Top of Source material

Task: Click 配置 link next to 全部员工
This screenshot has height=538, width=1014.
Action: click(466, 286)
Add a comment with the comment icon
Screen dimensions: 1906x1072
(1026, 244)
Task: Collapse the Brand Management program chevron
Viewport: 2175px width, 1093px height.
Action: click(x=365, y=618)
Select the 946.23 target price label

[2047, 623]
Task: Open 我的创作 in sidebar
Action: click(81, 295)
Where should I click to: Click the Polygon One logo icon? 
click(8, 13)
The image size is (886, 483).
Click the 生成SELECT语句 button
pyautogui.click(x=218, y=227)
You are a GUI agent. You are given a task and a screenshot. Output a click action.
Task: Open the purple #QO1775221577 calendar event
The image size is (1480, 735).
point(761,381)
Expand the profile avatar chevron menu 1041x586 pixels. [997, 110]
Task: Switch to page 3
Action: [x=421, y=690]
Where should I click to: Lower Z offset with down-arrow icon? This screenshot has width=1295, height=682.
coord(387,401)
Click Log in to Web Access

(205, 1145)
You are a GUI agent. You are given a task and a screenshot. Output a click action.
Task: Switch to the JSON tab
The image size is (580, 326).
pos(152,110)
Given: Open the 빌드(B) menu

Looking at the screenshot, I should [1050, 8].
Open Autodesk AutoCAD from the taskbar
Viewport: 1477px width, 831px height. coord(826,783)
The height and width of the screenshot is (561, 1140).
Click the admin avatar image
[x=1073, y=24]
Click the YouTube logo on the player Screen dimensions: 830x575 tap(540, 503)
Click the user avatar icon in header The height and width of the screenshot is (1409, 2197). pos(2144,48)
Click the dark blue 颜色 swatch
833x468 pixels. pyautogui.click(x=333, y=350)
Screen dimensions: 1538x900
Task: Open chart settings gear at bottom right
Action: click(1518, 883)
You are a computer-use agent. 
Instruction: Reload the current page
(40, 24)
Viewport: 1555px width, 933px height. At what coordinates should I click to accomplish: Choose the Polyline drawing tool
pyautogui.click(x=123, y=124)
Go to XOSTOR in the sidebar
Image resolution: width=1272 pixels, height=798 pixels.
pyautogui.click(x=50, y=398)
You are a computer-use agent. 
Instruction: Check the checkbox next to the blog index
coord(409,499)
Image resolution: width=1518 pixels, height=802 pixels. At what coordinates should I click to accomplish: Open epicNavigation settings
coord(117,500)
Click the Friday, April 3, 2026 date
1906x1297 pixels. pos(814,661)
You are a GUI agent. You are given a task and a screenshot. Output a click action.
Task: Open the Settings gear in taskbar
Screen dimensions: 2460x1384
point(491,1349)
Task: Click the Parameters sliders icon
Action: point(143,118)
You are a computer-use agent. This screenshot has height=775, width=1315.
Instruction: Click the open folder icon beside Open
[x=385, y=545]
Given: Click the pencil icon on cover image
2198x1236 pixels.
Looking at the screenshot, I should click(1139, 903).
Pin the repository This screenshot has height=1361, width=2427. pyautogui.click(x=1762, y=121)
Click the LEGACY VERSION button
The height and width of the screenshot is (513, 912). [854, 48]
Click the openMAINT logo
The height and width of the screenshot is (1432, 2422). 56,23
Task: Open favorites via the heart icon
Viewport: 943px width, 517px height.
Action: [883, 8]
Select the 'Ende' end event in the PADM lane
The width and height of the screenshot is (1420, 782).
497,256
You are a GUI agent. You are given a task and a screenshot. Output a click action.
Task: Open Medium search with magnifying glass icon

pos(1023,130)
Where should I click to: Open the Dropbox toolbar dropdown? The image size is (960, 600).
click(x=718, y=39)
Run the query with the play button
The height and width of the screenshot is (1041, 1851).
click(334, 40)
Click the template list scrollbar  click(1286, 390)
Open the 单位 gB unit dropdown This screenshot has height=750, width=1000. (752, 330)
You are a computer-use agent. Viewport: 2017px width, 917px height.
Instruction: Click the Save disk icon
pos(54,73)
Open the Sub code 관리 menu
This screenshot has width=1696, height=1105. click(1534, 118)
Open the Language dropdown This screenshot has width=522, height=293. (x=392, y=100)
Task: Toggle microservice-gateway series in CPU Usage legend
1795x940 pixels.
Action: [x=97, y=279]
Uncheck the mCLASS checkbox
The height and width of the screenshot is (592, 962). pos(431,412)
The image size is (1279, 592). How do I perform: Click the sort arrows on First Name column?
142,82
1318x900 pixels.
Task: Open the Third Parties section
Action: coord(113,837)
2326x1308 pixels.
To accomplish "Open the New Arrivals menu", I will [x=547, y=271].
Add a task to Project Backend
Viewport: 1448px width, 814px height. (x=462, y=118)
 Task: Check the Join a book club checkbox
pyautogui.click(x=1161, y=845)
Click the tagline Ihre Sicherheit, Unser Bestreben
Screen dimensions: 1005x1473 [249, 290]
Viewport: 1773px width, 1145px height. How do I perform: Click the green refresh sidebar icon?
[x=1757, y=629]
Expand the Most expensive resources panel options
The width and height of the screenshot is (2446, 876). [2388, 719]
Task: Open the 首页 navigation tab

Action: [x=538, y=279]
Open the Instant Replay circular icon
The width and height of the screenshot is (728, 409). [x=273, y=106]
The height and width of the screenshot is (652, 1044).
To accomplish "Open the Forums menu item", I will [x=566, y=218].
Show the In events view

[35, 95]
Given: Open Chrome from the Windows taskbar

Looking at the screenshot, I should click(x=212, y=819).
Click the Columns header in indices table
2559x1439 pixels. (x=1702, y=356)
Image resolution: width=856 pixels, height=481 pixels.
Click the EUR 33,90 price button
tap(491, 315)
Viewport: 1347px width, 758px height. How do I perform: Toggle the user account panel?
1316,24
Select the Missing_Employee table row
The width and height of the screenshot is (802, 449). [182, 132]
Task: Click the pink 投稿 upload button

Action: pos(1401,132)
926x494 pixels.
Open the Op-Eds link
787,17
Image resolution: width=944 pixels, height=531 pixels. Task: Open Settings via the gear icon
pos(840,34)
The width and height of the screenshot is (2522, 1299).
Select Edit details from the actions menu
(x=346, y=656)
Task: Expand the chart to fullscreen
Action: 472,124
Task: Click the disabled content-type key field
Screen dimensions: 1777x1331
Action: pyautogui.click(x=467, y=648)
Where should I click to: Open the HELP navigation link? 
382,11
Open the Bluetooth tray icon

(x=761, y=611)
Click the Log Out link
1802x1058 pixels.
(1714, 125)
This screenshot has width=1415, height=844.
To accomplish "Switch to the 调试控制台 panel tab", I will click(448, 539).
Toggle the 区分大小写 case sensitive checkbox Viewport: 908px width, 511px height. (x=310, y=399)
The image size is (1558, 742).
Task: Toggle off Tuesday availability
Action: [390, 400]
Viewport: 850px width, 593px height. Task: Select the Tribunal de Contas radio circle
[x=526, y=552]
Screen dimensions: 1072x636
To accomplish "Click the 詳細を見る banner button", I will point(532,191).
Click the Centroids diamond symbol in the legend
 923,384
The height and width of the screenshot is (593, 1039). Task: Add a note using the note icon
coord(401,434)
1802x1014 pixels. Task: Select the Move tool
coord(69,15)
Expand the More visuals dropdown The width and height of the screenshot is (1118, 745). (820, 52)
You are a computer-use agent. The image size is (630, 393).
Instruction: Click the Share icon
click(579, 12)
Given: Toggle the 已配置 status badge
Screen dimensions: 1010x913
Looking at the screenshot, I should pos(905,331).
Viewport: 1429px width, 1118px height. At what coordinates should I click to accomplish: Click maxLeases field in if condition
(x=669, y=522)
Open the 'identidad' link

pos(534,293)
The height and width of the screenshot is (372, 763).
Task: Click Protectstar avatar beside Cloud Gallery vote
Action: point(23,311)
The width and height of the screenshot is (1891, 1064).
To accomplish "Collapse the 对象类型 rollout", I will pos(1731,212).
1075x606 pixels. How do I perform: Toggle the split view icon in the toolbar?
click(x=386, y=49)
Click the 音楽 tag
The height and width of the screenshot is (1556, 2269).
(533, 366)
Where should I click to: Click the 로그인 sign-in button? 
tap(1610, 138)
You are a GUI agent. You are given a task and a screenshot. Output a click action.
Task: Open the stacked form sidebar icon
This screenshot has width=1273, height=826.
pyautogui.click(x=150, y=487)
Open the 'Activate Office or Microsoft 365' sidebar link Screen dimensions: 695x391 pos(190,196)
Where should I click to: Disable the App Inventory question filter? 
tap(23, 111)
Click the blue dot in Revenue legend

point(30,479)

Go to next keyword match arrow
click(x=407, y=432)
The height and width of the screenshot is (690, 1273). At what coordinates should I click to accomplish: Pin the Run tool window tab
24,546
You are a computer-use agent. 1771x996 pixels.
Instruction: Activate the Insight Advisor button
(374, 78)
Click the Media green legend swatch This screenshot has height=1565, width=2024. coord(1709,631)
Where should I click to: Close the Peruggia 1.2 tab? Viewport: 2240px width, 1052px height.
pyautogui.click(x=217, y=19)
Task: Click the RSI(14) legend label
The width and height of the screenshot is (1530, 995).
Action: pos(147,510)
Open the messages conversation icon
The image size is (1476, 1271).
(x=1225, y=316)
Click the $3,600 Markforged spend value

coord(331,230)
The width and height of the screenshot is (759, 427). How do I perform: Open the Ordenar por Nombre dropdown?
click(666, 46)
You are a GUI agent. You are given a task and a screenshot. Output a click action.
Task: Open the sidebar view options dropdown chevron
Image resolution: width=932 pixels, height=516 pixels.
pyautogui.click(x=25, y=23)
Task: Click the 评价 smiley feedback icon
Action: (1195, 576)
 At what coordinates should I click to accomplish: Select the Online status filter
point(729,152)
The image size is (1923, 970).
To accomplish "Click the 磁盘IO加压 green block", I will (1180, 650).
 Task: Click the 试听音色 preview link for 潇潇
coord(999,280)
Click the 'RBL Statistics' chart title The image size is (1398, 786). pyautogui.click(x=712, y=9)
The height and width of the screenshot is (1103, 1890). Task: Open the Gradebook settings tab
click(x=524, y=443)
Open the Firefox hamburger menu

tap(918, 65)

Bottom of Source material

Out of the records above, pull each line containing the word "Collapse".

## Exercise answer
Task: Collapse the Brand Management program chevron
To accomplish "Collapse the 对象类型 rollout", I will pos(1731,212).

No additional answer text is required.